The National TB Elimination Programme is a cornerstone of India’s public health efforts, and it is essential to ensure a consistent and ample supply of anti-TB drugs to meet the needs of patients across the country. To address these concerns, the Ministry of Health and Family Welfare has provided valuable insights into the stock positions of these critical medications.
The treatment of drug-sensitive tuberculosis involves a regimen of four drugs available as Fixed-Dose Combinations (FDC), including Isoniazid, Rifampicin, Ethambutol, and Pyrazinamide, followed by three drugs as FDC (Isoniazid, Rifampicin, and Ethambutol). The Ministry assures that all these drugs are currently in sufficient supply, with stocks available for over six months.
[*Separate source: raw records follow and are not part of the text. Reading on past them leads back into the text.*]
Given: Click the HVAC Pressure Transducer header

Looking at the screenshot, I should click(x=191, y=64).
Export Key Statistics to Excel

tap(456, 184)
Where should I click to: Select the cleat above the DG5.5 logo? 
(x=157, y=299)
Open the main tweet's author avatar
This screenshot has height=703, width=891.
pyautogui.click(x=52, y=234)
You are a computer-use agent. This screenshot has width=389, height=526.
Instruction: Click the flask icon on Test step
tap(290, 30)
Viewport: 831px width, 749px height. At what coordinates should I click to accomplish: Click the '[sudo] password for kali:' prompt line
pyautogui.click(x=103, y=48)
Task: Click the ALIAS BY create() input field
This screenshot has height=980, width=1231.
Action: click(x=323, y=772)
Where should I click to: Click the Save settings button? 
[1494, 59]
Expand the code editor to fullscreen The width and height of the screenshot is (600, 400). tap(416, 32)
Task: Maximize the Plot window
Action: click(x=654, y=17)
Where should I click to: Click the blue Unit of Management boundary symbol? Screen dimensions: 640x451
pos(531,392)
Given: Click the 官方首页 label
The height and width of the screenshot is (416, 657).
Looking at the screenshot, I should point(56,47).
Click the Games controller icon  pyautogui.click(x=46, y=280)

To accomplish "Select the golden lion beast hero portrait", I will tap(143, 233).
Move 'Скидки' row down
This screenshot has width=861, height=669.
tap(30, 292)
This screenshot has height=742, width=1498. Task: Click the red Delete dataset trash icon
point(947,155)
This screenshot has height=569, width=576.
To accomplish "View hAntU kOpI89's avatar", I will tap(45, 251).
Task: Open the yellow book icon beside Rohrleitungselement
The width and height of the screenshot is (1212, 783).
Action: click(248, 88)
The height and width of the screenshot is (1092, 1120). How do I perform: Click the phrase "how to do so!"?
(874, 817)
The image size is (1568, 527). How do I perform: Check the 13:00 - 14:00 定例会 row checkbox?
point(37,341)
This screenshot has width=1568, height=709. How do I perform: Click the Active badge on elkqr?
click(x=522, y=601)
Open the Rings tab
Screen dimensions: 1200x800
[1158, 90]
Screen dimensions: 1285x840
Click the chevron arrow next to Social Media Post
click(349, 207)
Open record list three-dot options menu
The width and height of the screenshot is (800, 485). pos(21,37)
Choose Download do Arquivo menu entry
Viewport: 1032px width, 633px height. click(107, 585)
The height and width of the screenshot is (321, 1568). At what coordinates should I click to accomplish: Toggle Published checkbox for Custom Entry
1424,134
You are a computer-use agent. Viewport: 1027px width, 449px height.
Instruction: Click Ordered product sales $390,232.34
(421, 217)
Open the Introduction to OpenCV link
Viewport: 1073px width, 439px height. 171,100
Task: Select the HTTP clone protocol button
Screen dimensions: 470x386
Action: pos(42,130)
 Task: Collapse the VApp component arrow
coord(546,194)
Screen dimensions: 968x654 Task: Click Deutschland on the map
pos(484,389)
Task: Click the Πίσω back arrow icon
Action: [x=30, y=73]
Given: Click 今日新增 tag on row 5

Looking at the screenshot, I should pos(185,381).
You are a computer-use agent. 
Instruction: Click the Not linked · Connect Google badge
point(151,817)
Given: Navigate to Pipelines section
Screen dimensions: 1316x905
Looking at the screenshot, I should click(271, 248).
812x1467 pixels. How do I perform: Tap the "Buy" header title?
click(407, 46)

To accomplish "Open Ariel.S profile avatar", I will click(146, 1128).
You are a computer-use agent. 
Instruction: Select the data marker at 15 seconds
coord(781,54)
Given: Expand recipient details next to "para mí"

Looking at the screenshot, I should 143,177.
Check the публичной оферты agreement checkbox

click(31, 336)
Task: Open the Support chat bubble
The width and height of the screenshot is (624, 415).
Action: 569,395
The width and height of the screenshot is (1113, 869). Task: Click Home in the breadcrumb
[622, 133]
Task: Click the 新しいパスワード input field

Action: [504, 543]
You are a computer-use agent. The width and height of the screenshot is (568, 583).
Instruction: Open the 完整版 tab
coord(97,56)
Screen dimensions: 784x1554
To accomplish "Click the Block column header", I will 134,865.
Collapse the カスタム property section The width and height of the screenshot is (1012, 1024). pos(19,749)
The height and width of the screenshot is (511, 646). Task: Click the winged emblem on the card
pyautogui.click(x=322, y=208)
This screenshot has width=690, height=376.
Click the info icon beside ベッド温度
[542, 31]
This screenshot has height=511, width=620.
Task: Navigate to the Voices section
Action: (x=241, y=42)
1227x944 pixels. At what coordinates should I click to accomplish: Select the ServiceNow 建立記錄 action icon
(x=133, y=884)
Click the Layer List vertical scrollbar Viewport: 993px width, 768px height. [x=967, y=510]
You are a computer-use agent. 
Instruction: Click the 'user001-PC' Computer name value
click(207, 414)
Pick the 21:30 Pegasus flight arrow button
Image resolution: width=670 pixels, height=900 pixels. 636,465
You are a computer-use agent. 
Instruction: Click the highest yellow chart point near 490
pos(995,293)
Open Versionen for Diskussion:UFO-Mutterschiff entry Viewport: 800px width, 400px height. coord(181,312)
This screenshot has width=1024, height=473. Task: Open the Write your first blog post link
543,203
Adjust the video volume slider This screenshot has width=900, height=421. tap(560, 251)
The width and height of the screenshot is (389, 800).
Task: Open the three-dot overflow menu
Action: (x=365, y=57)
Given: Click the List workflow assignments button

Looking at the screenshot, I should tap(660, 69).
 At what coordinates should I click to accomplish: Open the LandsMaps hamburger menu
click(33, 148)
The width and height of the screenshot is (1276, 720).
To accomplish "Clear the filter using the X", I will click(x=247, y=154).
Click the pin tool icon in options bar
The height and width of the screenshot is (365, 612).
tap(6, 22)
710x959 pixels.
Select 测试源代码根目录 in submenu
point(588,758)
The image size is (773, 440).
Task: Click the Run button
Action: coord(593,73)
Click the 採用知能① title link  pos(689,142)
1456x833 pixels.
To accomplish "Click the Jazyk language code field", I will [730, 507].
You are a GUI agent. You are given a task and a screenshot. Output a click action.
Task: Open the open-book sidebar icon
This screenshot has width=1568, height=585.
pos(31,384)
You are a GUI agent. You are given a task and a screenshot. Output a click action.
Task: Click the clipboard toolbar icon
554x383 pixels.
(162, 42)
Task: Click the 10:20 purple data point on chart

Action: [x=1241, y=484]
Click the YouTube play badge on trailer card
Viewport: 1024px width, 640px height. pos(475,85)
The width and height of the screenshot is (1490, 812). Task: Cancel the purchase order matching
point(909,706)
For Multi-Drug Resistant TB cases, the treatment regimen is more complex, consisting of seven drugs for four months followed by four drugs for five months. This includes bedaquiline, levofloxacin, clofazimine, isoniazid, ethambutol, pyrazinamide, ethionamide, and, in some cases, cycloserine and linezolid. The Ministry emphasizes that the necessary drugs are in stock to meet these requirements.
Procurement, storage, maintenance, and distribution of anti-TB drugs and related materials are rigorously managed at the central level under the NTEP. In rare situations, states may be requested to procure certain drugs locally, but this is done to ensure that individual patient care is never compromised. For instance, Maharashtra has already procured Cycloserine Tablets centrally, while other states have delegated procurement to districts where necessary.
To provide transparency, the Ministry has shared the stock positions in Maharashtra as of September 24, 2023:
– Cycloserine – 250 mg: 6,34,940
– Linezolid – 600 mg: 86,443
– Delamanid – 50 mg: 1,53,784
– Clofazimine-100mg: 79,926
– Moxifloxacin – 400 mg: 4,56,137
– Pyridoxine: 7,06,413
Additionally, at the national level, as of September 24, 2023, the stock levels are as follows:
– Cycloserine – 250 mg: 14,79,857
– Linezolid – 600 mg: 9,95,779
– Delamanid – 50 mg: 11,37,802
– Levofloxacin – 250 mg: 28,85,176
– Levofloxacin – 500 mg: 33,27,130
– Clofazimine – 100 mg: 12,86,360
– Moxifloxacin – 400 mg: 2,72,49,866
– Pyridoxine: 2,72,99,242
It’s noteworthy that there is more than 15 months’ worth of stocks for Moxifloxacin 400mg and Pyridoxine. Additionally, Delamanid 50 mg and Clofazimine 100 mg were procured in August 2023 and supplied to all states and Union Territories. Furthermore, a purchase order has been issued for the supply of an additional 8 lakh quantity of Delamanid 50 mg tablets.
The Ministry of Health and Family Welfare assures the public that there is no shortage of anti-TB drugs in the field. Regular assessments are conducted to evaluate stock positions at various levels, from central warehouses to peripheral health institutes. Therefore, the media reports alleging shortages of these essential medications do not accurately represent the current situation in India. The government remains committed to ensuring the availability of anti-TB drugs to all those who need them.